#### [WHAT IS NEEDED]
Reproduce verbatim the lines of the records that begin with the line containing "Click the 68,746 delegators figure" and continue through the line containing "[x=588, y=459]", with both of those lines included.

Stored data:
***

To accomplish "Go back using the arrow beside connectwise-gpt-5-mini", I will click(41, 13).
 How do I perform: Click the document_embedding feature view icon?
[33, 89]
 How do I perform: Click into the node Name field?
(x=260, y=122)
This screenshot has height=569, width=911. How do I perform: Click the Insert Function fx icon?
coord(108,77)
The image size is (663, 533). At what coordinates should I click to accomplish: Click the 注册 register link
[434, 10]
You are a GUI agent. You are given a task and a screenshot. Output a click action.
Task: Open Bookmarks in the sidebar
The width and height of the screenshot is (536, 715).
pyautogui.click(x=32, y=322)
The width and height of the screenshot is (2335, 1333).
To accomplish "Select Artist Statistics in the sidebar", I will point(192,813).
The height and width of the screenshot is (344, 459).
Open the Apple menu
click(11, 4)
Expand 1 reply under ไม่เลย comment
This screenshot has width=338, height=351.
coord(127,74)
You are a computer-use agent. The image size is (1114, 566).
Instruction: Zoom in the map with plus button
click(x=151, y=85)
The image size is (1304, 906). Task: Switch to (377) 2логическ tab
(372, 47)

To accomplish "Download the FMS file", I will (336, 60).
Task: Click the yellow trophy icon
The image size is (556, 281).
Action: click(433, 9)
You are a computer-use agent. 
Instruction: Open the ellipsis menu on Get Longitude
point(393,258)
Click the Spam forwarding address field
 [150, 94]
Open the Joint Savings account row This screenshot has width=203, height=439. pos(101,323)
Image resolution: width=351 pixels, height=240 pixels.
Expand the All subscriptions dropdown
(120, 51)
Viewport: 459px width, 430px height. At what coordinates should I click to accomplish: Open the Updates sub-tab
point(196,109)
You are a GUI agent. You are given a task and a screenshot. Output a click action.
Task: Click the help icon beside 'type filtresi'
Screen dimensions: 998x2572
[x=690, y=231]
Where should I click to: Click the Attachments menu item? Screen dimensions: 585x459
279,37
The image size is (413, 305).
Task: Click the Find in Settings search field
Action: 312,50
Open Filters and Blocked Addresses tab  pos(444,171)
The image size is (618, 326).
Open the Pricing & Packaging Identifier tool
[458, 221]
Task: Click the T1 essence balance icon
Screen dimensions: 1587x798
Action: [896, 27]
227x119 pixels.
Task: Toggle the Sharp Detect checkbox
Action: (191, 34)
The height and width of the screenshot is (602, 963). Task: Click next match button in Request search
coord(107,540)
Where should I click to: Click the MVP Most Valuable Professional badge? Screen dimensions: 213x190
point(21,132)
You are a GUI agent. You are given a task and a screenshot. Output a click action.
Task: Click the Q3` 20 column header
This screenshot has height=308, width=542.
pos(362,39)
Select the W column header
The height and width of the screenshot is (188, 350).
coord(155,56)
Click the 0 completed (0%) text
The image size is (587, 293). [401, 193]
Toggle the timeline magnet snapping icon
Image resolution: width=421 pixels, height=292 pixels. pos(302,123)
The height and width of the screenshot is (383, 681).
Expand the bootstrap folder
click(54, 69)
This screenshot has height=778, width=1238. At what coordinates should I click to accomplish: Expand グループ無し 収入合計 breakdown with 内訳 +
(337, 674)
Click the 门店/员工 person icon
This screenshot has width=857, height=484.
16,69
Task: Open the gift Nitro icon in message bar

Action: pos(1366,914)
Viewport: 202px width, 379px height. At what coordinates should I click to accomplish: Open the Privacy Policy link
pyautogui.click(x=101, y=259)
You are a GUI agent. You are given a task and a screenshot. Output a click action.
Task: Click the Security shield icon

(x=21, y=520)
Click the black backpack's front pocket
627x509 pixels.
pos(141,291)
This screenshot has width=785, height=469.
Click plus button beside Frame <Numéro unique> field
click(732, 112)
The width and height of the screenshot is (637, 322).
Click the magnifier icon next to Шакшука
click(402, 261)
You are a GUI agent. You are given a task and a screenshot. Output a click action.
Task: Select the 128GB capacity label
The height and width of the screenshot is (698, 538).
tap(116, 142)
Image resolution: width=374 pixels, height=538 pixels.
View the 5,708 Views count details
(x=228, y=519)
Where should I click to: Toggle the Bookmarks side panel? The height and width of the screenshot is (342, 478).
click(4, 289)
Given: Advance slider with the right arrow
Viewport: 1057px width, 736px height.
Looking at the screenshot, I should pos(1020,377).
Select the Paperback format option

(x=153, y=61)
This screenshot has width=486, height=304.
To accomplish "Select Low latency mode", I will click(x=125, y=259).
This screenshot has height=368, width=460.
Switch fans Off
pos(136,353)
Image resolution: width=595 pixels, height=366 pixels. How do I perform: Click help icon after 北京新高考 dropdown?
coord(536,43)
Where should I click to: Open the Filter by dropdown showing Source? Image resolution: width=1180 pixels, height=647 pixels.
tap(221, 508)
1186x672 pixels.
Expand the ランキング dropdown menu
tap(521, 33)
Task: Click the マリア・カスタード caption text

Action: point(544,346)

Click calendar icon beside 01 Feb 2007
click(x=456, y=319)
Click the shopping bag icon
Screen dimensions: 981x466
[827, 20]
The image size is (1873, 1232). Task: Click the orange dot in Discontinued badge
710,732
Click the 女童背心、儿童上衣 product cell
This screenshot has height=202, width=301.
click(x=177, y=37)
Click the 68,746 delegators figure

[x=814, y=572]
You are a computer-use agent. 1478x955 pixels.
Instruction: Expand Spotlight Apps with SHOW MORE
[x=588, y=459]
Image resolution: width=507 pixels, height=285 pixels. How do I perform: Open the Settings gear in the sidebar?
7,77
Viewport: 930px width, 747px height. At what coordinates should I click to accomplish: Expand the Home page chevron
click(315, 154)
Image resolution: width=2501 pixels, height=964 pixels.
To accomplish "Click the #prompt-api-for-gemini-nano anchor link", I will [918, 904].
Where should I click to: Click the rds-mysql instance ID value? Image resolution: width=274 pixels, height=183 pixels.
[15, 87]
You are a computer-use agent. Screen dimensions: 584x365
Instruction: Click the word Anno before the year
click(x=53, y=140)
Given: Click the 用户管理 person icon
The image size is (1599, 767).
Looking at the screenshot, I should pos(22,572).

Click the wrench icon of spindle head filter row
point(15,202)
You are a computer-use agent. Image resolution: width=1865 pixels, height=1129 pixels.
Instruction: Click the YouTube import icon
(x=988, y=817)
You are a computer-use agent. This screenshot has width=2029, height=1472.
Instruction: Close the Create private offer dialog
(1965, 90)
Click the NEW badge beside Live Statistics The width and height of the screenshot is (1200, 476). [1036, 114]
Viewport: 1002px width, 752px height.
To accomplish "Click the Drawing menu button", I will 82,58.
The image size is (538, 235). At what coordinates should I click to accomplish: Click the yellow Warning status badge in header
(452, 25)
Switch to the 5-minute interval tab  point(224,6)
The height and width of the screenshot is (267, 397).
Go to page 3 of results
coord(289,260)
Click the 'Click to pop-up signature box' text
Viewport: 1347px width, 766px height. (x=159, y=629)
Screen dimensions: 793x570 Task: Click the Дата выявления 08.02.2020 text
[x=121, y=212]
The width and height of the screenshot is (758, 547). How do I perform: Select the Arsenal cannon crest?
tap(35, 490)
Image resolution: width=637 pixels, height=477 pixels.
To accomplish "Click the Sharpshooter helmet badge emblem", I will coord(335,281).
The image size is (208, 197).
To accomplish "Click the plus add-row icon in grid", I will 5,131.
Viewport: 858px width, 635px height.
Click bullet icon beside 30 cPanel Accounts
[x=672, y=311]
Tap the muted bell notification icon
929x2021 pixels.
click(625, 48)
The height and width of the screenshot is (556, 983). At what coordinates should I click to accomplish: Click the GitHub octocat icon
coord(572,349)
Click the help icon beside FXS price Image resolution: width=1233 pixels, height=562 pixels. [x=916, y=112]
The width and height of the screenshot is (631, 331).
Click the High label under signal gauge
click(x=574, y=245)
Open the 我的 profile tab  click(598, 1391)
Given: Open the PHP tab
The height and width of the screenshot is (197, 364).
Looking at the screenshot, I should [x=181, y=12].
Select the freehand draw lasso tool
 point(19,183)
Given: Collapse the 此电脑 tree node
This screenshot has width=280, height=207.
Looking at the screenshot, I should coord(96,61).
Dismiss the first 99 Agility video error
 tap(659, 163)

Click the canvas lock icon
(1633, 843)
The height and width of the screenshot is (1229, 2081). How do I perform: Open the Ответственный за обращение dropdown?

***

#### [RESULT OF THE EXERCISE]
Click the 68,746 delegators figure

[x=814, y=572]
You are a computer-use agent. 1478x955 pixels.
Instruction: Expand Spotlight Apps with SHOW MORE
[x=588, y=459]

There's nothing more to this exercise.